▸ WHAT THE TASK ASKS
Exactly as they appear below, repeat the lines from the one with "You are a computer-use agent. The" through the one with "Given: Click the auto-key", and no others.

(RECORDS SUPPLIED begins)

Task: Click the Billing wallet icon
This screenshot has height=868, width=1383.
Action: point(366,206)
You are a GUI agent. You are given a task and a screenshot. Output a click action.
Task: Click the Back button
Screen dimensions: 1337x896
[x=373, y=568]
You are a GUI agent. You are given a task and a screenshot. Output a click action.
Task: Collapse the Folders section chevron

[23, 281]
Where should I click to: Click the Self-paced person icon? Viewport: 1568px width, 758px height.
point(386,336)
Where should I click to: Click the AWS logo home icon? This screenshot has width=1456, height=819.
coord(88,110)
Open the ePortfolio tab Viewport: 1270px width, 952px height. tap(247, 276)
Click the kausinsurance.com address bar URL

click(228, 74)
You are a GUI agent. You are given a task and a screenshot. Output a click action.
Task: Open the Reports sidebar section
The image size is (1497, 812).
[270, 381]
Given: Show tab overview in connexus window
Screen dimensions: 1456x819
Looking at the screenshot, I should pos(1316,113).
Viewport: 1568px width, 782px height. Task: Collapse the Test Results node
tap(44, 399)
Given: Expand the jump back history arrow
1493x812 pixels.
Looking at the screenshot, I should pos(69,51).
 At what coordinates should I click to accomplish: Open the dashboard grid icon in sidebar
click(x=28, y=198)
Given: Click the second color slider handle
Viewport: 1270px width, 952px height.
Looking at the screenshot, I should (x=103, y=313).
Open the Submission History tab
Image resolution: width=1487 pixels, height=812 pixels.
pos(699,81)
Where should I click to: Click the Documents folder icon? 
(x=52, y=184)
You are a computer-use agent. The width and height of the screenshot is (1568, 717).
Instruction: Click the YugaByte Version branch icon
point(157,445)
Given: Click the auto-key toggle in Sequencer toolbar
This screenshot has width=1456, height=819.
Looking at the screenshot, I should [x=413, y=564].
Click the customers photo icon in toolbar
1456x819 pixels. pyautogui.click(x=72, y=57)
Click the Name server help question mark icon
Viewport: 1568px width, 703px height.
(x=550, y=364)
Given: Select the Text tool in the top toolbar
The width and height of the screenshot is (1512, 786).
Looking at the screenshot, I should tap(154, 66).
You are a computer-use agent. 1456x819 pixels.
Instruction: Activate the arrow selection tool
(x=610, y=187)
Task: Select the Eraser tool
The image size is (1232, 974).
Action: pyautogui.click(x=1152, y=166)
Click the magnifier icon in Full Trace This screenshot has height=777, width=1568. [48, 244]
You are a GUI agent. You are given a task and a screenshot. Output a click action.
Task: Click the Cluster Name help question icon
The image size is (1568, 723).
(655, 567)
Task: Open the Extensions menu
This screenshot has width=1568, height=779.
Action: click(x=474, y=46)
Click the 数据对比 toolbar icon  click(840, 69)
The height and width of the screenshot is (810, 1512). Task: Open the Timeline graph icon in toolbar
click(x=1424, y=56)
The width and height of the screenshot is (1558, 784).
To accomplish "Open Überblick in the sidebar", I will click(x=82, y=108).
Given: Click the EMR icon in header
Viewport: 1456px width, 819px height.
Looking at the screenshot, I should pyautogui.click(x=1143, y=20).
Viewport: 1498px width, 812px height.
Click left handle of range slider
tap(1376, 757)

(RECORDS SUPPLIED ends)

▸ YOUR SOLUTION
You are a computer-use agent. The width and height of the screenshot is (1568, 717).
Instruction: Click the YugaByte Version branch icon
point(157,445)
Given: Click the auto-key toggle in Sequencer toolbar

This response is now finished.